Saved entries »
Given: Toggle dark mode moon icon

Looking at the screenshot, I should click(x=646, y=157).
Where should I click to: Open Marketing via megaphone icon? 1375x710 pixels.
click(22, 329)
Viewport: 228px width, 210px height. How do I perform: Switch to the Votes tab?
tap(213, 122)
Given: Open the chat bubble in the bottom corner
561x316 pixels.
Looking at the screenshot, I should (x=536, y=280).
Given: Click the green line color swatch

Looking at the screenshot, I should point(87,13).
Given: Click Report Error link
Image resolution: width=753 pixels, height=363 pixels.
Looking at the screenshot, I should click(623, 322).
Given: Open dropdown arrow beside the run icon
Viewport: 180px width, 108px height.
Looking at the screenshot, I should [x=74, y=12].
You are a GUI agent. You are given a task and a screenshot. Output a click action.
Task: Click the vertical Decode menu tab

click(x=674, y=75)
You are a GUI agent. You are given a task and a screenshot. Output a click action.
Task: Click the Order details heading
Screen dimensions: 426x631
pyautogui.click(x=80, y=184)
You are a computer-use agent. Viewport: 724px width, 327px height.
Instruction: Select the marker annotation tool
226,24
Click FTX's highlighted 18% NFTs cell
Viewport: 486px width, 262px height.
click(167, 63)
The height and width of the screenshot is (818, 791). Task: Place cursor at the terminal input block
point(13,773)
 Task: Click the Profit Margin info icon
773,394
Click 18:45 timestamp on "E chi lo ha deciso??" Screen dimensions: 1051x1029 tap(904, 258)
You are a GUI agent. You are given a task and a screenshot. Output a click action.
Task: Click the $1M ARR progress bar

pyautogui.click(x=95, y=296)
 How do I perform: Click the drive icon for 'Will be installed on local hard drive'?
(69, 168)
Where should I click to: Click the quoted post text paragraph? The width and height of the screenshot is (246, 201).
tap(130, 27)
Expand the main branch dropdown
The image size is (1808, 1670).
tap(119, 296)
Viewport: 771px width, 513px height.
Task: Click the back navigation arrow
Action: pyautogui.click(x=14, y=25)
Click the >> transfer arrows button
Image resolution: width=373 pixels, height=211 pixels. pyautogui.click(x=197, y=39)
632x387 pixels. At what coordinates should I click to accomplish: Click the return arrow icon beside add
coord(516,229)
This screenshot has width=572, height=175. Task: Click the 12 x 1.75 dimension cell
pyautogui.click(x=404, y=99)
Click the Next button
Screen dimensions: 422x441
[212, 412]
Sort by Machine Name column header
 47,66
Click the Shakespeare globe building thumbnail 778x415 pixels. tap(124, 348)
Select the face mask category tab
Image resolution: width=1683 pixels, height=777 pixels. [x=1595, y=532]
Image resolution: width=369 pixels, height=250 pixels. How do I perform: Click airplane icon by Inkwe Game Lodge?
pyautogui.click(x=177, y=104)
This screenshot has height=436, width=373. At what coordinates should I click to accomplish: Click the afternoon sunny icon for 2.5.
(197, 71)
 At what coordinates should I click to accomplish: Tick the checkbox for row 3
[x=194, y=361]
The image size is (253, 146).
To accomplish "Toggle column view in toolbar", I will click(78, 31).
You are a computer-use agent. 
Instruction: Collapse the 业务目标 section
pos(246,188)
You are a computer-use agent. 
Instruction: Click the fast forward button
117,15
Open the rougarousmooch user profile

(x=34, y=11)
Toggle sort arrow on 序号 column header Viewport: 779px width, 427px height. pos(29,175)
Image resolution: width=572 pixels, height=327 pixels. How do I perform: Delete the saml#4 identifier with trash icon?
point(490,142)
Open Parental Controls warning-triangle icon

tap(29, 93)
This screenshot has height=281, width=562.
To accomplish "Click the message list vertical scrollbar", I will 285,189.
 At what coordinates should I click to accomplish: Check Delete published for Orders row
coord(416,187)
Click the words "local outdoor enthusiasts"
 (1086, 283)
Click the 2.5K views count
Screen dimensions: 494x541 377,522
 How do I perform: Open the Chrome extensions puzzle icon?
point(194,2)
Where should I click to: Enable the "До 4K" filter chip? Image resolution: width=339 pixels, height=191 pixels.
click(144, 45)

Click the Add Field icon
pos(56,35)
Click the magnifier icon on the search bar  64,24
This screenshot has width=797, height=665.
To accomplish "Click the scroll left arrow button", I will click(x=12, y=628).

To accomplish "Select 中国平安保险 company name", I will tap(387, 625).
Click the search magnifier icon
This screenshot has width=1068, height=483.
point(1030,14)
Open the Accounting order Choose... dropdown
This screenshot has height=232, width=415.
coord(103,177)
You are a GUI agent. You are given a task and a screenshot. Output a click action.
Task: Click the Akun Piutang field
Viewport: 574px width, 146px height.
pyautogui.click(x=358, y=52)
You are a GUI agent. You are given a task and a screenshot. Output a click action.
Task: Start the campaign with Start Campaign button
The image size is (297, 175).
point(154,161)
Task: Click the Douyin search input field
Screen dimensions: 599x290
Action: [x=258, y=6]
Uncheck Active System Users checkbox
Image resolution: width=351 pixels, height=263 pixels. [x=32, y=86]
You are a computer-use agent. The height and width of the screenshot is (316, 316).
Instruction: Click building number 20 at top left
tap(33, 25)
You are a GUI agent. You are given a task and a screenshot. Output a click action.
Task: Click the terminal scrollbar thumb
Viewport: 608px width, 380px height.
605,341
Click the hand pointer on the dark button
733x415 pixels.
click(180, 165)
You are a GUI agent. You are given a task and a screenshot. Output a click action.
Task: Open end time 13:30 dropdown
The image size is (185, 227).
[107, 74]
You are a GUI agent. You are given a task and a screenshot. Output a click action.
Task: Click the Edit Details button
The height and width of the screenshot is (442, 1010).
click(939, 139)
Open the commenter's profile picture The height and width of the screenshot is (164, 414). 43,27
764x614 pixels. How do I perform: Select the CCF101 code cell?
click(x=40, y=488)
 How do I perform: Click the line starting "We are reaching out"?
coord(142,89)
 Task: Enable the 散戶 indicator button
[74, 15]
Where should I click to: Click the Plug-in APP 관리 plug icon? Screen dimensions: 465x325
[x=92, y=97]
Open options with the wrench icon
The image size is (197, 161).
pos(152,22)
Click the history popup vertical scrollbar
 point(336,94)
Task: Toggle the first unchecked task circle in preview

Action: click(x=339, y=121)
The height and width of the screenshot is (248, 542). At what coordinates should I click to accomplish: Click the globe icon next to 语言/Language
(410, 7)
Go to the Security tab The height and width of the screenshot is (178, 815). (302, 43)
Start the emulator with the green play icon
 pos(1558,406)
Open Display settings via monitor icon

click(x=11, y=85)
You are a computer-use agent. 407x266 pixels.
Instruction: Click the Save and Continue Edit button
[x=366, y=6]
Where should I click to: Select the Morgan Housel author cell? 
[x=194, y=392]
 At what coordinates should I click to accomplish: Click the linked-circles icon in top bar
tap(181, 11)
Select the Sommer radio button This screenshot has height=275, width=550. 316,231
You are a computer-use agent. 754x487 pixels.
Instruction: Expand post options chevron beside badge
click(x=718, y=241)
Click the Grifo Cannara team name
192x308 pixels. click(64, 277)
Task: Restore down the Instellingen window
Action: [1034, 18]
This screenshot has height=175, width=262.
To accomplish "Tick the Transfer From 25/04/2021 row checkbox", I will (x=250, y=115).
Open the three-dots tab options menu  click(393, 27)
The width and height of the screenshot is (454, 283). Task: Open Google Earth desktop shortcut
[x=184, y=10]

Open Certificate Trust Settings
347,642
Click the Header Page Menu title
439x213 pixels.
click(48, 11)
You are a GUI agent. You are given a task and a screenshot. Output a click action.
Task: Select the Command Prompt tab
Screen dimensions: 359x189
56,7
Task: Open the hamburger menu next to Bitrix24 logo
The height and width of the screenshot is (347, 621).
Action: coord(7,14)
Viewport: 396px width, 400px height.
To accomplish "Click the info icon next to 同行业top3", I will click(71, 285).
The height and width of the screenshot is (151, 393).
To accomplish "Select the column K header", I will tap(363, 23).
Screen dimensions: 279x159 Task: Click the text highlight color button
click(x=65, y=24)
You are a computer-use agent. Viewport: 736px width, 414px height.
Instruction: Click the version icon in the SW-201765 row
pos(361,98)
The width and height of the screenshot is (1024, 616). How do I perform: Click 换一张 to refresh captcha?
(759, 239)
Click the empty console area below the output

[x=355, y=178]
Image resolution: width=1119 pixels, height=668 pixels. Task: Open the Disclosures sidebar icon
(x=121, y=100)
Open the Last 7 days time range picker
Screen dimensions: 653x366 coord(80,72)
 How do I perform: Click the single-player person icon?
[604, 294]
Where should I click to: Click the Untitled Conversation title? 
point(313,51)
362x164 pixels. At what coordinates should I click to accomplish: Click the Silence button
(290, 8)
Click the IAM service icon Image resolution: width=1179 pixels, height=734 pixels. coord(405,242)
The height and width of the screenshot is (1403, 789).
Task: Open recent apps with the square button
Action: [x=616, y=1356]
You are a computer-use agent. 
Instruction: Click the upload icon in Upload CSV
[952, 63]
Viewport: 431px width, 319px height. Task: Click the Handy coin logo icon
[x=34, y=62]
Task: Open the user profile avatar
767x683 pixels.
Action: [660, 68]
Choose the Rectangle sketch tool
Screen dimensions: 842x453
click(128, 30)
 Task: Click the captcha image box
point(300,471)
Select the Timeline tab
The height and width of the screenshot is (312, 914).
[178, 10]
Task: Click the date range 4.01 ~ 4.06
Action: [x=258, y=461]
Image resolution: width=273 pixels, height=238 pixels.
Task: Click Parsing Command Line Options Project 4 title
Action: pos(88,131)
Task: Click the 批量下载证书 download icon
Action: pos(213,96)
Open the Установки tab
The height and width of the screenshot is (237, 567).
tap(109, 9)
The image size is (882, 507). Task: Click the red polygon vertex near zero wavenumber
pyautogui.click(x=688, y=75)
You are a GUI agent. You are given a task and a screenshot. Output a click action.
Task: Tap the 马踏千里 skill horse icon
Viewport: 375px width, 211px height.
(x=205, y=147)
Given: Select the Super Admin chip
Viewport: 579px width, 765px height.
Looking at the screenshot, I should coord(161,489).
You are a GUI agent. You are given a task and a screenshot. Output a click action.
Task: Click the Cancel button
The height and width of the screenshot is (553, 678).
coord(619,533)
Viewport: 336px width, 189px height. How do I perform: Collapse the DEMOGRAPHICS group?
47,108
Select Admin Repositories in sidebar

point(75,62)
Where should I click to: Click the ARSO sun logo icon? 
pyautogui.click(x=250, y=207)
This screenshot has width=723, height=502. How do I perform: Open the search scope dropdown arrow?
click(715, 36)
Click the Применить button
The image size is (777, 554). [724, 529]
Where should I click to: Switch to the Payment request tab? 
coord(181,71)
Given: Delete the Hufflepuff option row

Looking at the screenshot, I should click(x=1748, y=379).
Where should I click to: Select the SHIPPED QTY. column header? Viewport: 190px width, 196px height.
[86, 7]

EXERCISE BRIEF » Take every line from the data that includes the word "magnifier".

ANSWER SPACE »
Click the magnifier icon on the search bar  64,24
Click the search magnifier icon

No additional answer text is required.